How to find distinctive words in a corpus is a long-standing question in text analysis. Today, we'll learn one simple approach to this: TF-IDF. The idea behind words scores is to weight words not just by their frequency, but by their frequency in one document compared to their distribution across all documents. Words that are frequent, but are also used in every single document, will not be distinguishing. We want to identify words that are unevenly distributed across the corpus. One of the most popular ways to weight words (beyond frequency counts) is tf-idf score.

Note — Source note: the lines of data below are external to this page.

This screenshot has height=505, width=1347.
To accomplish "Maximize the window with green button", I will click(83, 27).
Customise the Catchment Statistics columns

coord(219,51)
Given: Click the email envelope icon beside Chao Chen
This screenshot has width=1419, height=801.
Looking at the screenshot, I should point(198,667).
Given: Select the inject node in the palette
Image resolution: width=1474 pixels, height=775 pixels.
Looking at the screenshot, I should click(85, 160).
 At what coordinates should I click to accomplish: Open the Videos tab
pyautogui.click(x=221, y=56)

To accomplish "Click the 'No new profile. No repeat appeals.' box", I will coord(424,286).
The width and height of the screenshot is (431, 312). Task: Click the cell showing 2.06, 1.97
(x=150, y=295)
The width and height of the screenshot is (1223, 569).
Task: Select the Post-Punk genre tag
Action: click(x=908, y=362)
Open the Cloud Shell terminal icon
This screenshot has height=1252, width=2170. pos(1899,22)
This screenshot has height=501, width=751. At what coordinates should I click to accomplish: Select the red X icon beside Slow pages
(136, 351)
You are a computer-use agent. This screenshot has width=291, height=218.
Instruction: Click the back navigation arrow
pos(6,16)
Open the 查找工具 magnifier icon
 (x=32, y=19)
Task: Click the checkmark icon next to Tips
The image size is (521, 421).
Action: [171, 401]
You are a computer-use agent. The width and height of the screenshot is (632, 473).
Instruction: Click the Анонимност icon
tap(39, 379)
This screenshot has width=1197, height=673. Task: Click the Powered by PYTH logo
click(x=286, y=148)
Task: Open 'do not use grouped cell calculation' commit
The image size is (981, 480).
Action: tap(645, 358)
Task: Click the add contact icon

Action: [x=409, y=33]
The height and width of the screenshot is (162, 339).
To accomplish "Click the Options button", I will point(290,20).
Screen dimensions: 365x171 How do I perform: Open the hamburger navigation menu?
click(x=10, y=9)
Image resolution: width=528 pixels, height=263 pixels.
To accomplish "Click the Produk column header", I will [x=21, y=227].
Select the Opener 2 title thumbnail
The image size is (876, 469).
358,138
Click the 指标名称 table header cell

By offsetting the frequency of a word by its document frequency (the number of documents in which it appears) will in theory filter out common terms such as 'the', 'of', and 'and'.

The following code snippets calculate these scores and construct another word cloud using these unique terms.

In [182]:
# Importing package
from sklearn.feature_extraction.text import TfidfVectorizer

# Fitting the model and obtaining the dtm
tfidfvec = TfidfVectorizer()
tfidf_dtm = tfidfvec.fit_transform(tweets['tokens'])
tfidf_dtm
Out[182]:
<4854x8287 sparse matrix of type '<class 'numpy.float64'>'
	with 33007 stored elements in Compressed Sparse Row format>
In [183]:
# Converting dtm to dataframe
tfids = pd.DataFrame(tfidf_dtm.toarray(), columns=tfidfvec.get_feature_names_out(), index=tweets.index)
tfids.head()
Out[183]:
000 008zpnmegm 01fmxyrrvr 02100_eth 04efhdxate 0ecpd30qas 0faazmezra 0gzbmf83tt 0is89mjlky 0j1lmreobs ... zqfyymk3lp zqqnolhcdn zssbecker zswitten zubymusic zutcsd7fiz zuuy1szjud zydrar6mxf zyrvfjywo4 秦始皇
0 0.0 0.0 0.0 0.0 0.0 0.0 0.0 0.0 0.0 0.0 ... 0.0 0.0 0.0 0.0 0.0 0.0 0.0 0.0 0.0 0.0
1 0.0 0.0 0.0 0.0 0.0 0.0 0.0 0.0 0.0 0.0 ... 0.0 0.0 0.0 0.0 0.0 0.0 0.0 0.0 0.0 0.0
2 0.0 0.0 0.0 0.0 0.0 0.0 0.0 0.0 0.0 0.0 ... 0.0 0.0 0.0 0.0 0.0 0.0 0.0 0.0 0.0 0.0
3 0.0 0.0 0.0 0.0 0.0 0.0 0.0 0.0 0.0 0.0 ... 0.0 0.0 0.0 0.0 0.0 0.0 0.0 0.0 0.0 0.0
4 0.0 0.0 0.0 0.0 0.0 0.0 0.0 0.0 0.0 0.0 ... 0.0 0.0 0.0 0.0 0.0 0.0 0.0 0.0 0.0 0.0

5 rows × 8287 columns

In [188]:
# Obtaining most frequent words
tfids.max().sort_values(ascending=False).head(10)
Out[188]:
rising_serpent    1.0
marceloplima      1.0
chad_hurley       1.0
mcuban            1.0
blader            1.0
doge              1.0
twitter           1.0
astronomy         1.0
theonion          1.0
davidsacks        1.0
dtype: float64

In theory, these IDF scores are best used when you want to identify distinctive words for individual documents, or groups of documents, compared to other groups or the corpus as a whole. While we only have Elon Musk's tweets in this DTM, if we had other users in here, we could compare unique terms that each person would be tweeting. One would do this simply by creating a new variable in the DTM with the name or category of the comparison groups, which would allow us to subset the DTM and compare scores across groups.

In [191]:
wc = WordCloud(width=1000, height=400, max_words=80, min_font_size=6,
               background_color='black',
               colormap='viridis').generate_from_frequencies(tfids.max().sort_values(ascending=False))
plt.figure(figsize=(12,10))
plt.imshow(wc)
plt.axis("off")
plt.show()

4.0 Unsupervised Machine Learning: Topic Models using Latent Dirichlet Allocation (LDA)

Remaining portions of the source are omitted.